DESTIN, Fla. — Auburn’s proposed stadium renovations are closer to $200 million than the initial estimation of $145 million released in 2015.
Auburn president Jay Gogue told SEC Country at the SEC’s spring meetings the “early estimate” he heard was $180 million.
“It’s not on any agenda for decision right away,” Gogue said. “They’re still doing their preliminary studies and due diligence, and so it hasn’t reached the stage where they’re on a board agenda for review.”
The project is in the middle of a year-long feasibility study, which should end this fall, Auburn athletics director Jay Jacobs said. Simply put, Auburn will know in a few months if it will move forward with its plans to renovate the north end zone.

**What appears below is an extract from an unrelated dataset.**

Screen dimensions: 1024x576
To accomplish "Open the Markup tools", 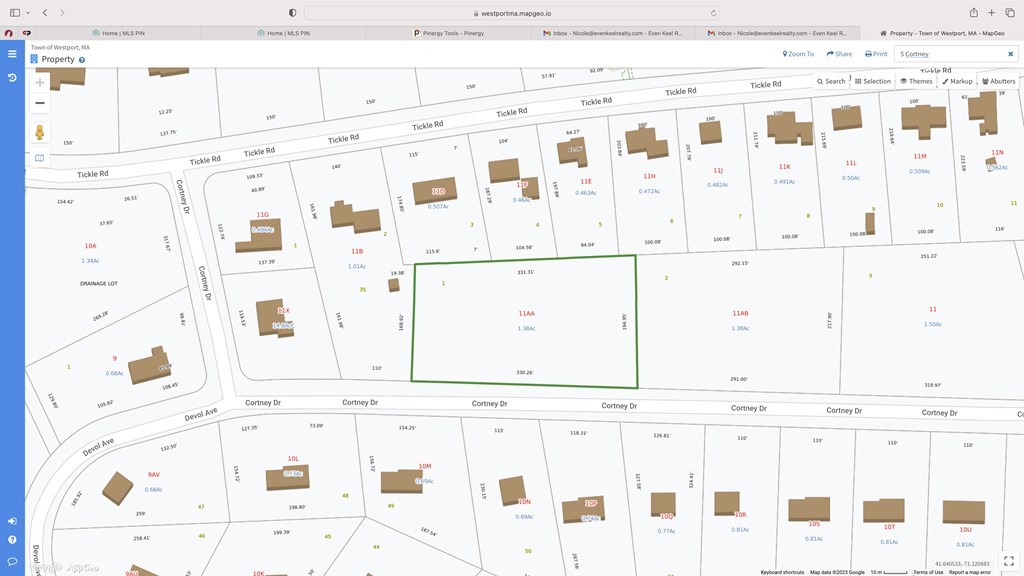I will (957, 81).
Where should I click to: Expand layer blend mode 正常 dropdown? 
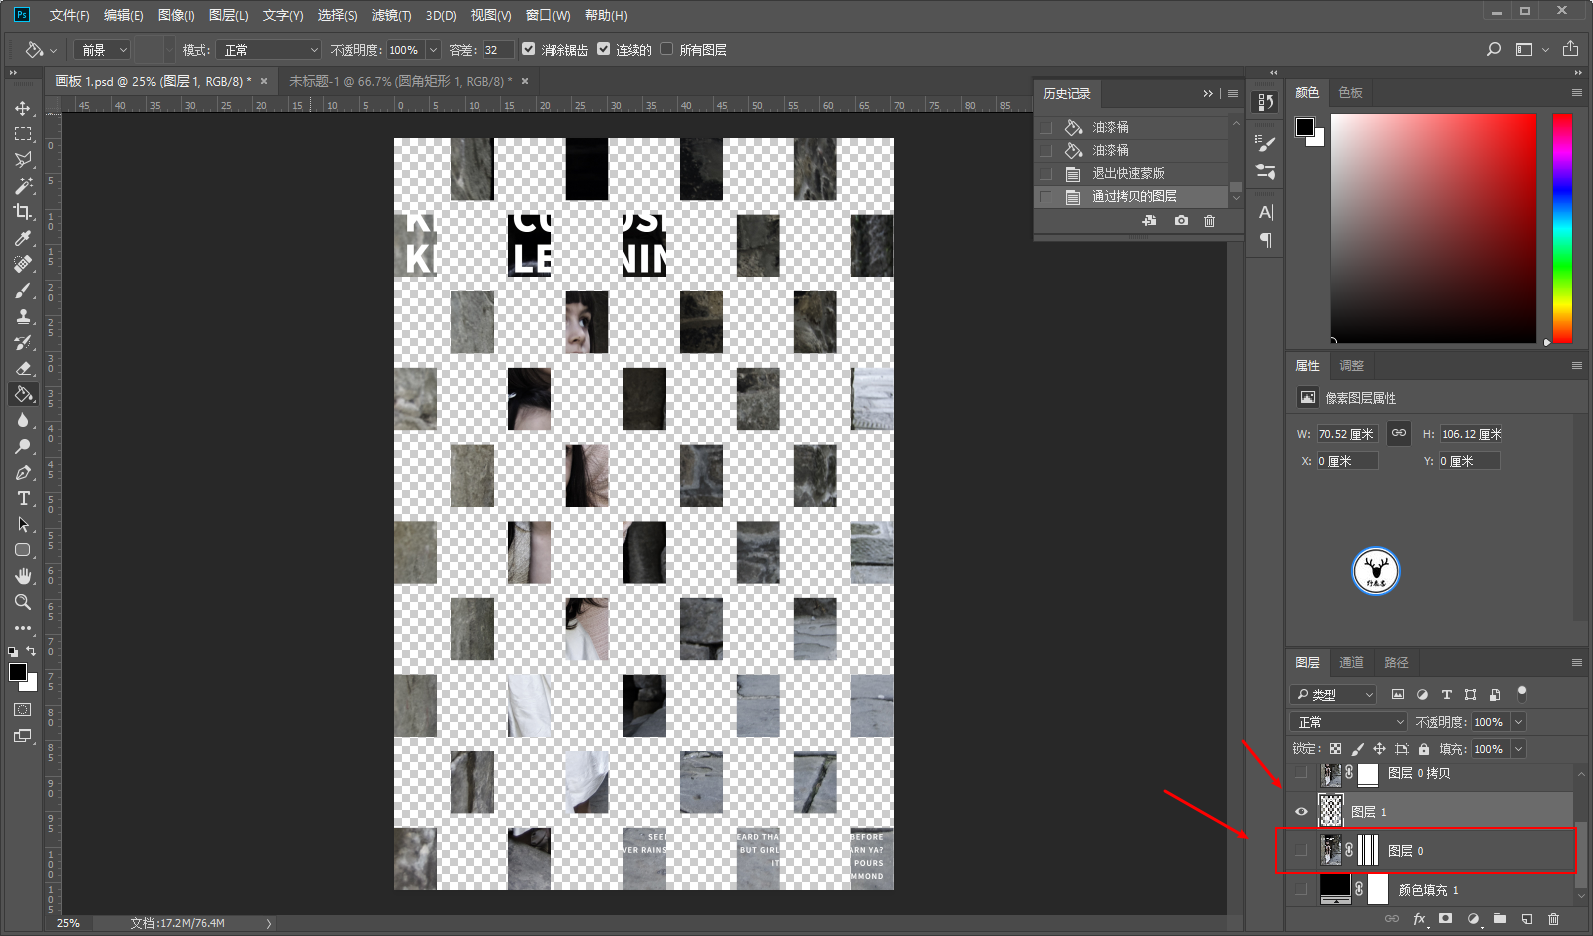[1348, 722]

“We’ll know by the end of this fall where we are, and if that happens and it’s positive and we’re able to raise the money we need to raise to move forward with the project, then we could possibly start (construction) at the end of the ’17 season,” Jacobs said at the SEC’s annual spring meetings.
The initial estimation was $145 million, but Jacobs conceded previously the costs “could definitely be higher.”
The project was first introduced in early 2015 and has hit several speed bumps along the way. Jacobs initially set a tentative start date of December 2015, but discussions hit a snag during the design face in the summer of 2015. Designs were leaked to AuburnSports.com during that time, though those plans were taken off the table as the administration went back to the drawing board in the fall.
The massive renovations would include destruction of the north end zone and the erection of a new grandstand, which would include multiple levels, premium seating, club-level seating on two levels, a terrace, bench seating at field level, a wider concourse and the relocation of the home locker room and recruiting lounge from the south end zone to the north end zone.
Auburn released renderings of the potential renovation to fans in December. In an effort to seek feedback for the renovation, the athletics department also sent a survey to 5,000 ticket buyers and asked the public to email the department with their thoughts.
“The key to it is we’re not trying to fix anything,” Jacobs said. “We could perfectly live with our north end zone the way it is. We’re just trying to create different price points to create a better game day experience for our customers, our fans in the north end zone. And we’re also trying to produce revenue to support these 21 sports. All that has to come together for us to move forward. It has to be a good business decision.”